Che tipo di effetto possono provocare?
«Invece di fare bene al cinema finiscono per funzionare al contrario, e cioè per allontanare il pubblico. Il pericolo è che la gente vada a vedere l’opera che ha vinto il Leone d’oro a Venezia e che, dopo averla vista, non metta più piede in una sala per due mesi. E questo nuoce, ovviamente, anche ai film italiani. Insomma, una riflessione andrebbe fatta».
Che cosa, secondo lei, dovrebbe cambiare?
«Prima di tutto bisognerebbe fare scelte meno rigorose, premiando film che davvero meritano riconoscimenti. Ho letto di La La Land e ho capito che dev’essere un film bellissimo, perché non ha avuto il Leone d’oro?».
E dire che quest’anno il presidente di giuria era Sam Mendes, regista di campioni di incassi come «Skyfall» e «Spectre», che conosce bene le ricette del successo al botteghino.
«Appunto.
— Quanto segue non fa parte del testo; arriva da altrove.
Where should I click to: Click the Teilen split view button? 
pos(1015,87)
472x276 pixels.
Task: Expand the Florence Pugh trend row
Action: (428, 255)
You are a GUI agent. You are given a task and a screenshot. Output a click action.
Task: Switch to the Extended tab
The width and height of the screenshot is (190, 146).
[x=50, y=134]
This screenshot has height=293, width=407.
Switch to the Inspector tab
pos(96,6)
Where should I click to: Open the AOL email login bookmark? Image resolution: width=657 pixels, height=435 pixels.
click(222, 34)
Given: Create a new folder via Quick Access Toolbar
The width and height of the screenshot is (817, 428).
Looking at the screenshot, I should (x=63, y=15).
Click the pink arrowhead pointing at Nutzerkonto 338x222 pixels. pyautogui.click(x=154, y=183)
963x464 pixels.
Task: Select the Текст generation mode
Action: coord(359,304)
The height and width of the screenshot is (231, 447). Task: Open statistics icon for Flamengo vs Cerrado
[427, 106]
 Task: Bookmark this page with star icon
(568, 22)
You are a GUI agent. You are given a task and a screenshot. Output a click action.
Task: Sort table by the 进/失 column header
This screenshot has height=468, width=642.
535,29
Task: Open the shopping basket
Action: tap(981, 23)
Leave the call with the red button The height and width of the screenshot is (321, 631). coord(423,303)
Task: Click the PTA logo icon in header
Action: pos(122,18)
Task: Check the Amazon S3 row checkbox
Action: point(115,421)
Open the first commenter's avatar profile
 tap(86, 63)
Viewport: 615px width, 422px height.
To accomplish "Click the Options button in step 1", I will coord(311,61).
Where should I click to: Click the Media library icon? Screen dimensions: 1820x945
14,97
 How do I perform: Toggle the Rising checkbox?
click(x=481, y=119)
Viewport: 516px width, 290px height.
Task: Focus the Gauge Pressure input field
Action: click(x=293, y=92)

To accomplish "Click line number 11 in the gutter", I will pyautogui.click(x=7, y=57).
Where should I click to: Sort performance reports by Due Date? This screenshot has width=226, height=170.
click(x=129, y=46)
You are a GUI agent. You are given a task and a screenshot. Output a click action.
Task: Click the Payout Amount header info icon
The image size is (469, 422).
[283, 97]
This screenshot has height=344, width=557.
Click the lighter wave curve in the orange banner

Ho l’impressione che dare premi di un certo tipo serva a mettersi la coscienza a posto nei confronti della critica più esigente. È buffo, si fanno film da grandi incassi, poi si va a Venezia e si diventa tutti Eisenstein».
Quest’anno, al Lido, sono tornati in gran numero i film americani e, con essi, i divi che li interpretano. Un segno positivo?
«Sì, ma per salvarsi non basta far arrivare una star da tappeto rosso».
Qual è il maggior rischio che la Mostra, continuando su questa linea, può correre?
«Chi ha la guida della rassegna deve capire che, se non recupera il rapporto con il cinema visto dal pubblico, la Mostra finirà per diventare come il festival di Locarno, ovvero una rassegna di nicchia».
Quale cinema italiano potrebbe andare alla Mostra e invece non ci va?
«Sono convinto che potrebbero essere selezionati tanti film di registi considerati più commerciali, che però sono anche capaci di crescere e di mostrare altre qualità. Il problema è che gli italiani a Venezia non ci vogliono più andare».
In effetti è tradizione veneziana che il film italiani vengano spesso massacrati.
«Infatti, il talebanismo di quel tipo di pubblico mette paura, nessuno può aver voglia di affrontarlo».